## Exercise
Using the line that has "Screen dimensions: 800x836" as the starting point, print each line to the end of the material below word for word. Add no other lines.

## Dataset entries
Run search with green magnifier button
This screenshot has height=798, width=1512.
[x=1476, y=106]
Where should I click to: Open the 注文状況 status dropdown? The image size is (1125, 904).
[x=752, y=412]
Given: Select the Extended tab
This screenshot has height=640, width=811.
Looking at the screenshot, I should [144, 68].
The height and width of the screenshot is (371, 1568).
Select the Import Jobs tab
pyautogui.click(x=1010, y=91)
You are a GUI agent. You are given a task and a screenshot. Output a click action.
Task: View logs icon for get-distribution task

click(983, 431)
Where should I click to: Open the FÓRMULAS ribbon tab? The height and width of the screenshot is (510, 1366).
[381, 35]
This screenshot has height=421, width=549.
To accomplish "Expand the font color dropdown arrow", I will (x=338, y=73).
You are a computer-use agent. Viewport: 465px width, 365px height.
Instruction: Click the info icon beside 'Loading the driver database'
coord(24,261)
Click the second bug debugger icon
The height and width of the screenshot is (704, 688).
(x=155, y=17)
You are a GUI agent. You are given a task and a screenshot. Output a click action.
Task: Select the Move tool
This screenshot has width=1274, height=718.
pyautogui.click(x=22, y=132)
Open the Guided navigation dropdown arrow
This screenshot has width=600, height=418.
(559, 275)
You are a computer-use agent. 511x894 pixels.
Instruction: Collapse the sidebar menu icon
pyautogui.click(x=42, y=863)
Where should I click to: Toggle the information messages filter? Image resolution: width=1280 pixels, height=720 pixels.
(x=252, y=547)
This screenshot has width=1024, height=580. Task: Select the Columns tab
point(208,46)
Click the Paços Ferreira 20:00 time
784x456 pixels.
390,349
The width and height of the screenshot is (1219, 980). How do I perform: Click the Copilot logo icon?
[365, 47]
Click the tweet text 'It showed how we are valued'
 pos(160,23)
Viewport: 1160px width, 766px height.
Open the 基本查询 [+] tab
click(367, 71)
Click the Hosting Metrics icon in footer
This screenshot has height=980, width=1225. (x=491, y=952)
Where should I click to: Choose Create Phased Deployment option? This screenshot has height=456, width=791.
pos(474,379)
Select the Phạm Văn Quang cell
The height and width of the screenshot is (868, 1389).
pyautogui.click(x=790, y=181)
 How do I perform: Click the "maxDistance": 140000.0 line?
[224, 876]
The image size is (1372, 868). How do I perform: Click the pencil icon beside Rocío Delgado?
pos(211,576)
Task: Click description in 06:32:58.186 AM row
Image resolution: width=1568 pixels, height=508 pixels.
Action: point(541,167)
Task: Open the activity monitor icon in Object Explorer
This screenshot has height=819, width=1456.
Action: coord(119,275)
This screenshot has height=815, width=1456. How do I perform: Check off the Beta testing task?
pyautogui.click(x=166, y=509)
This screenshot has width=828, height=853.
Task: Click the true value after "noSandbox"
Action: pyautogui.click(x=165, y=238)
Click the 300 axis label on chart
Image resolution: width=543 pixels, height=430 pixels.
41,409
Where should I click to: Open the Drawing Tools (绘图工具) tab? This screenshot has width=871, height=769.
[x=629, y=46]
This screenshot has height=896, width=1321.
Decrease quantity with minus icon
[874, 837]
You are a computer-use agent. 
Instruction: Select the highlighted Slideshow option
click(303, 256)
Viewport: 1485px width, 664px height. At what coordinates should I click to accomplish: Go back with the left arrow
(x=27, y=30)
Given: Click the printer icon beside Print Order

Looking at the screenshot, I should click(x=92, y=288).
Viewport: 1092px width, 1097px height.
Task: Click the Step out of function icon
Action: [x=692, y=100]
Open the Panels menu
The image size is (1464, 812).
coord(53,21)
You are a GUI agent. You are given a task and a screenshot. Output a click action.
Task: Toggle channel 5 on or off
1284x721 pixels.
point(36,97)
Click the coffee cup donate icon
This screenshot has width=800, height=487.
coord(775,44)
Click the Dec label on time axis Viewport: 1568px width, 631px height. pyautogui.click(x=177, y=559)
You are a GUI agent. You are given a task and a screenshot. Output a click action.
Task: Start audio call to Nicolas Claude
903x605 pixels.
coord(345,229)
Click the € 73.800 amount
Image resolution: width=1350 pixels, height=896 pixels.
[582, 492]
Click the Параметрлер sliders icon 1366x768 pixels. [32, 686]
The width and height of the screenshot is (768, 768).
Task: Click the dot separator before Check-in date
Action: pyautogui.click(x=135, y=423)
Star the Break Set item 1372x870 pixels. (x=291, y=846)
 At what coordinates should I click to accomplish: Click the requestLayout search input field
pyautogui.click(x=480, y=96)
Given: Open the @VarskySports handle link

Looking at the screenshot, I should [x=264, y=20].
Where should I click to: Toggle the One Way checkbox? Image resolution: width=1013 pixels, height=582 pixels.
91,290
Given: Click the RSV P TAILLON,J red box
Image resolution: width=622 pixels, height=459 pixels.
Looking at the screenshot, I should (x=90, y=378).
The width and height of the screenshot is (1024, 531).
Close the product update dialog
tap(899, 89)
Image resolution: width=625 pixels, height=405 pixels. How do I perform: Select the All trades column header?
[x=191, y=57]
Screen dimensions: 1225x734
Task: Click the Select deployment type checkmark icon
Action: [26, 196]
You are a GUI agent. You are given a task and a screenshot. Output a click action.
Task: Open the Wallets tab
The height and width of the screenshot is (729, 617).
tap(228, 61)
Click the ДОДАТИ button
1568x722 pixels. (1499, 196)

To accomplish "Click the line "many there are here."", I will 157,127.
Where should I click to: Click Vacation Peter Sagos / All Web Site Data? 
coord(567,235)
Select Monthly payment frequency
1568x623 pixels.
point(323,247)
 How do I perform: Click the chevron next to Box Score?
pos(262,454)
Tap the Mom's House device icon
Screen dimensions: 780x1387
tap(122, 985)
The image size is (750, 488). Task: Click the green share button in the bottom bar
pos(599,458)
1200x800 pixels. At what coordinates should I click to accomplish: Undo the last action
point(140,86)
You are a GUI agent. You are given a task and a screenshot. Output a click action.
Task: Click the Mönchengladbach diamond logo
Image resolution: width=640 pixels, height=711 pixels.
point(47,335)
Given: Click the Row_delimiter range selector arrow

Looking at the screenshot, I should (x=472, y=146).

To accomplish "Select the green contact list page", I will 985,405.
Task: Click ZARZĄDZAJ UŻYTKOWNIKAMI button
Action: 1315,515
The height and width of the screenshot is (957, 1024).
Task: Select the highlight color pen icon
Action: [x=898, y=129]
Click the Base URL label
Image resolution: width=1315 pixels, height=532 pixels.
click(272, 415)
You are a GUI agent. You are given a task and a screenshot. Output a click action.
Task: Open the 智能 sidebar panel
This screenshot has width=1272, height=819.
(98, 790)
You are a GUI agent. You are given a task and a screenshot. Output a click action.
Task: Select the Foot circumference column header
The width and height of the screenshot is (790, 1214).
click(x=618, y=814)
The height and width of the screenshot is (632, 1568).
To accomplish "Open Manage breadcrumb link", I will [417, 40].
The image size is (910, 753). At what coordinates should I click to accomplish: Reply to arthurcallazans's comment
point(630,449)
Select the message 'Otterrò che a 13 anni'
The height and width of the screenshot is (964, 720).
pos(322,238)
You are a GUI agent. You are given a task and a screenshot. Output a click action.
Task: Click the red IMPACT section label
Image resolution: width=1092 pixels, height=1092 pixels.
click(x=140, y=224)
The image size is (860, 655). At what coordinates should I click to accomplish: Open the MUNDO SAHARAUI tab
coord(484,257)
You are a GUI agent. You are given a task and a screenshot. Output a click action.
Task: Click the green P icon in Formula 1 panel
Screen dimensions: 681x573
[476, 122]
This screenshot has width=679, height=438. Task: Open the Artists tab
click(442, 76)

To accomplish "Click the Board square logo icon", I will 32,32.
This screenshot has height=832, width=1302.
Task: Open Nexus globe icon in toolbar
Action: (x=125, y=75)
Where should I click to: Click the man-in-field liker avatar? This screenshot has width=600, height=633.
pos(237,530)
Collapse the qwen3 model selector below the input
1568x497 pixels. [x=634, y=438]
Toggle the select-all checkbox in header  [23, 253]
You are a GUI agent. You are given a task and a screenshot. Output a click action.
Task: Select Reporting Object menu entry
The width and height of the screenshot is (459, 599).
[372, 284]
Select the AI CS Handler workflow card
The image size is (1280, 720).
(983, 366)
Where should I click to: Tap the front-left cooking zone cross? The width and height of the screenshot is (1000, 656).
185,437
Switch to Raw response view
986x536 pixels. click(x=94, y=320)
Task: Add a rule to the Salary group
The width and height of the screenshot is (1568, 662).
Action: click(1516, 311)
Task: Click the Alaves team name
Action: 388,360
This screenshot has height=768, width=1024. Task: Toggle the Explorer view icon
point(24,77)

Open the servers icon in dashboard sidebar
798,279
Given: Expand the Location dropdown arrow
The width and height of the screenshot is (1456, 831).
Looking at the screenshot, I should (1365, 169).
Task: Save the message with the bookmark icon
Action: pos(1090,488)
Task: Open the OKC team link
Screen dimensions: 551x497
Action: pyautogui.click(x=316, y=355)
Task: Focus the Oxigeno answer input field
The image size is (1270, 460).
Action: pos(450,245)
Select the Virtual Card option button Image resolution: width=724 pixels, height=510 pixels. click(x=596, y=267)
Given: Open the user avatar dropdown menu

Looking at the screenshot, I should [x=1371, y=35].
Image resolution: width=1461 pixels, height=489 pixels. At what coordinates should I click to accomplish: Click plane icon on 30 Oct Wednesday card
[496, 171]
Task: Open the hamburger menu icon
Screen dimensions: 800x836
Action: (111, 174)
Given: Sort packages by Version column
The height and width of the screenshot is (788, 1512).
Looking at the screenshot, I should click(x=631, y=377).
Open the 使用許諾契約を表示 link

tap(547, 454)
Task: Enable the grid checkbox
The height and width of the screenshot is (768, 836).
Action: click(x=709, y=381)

## Response
Screen dimensions: 800x836
Action: (111, 174)
Given: Sort packages by Version column
The height and width of the screenshot is (788, 1512).
Looking at the screenshot, I should click(x=631, y=377).
Open the 使用許諾契約を表示 link

tap(547, 454)
Task: Enable the grid checkbox
The height and width of the screenshot is (768, 836).
Action: click(x=709, y=381)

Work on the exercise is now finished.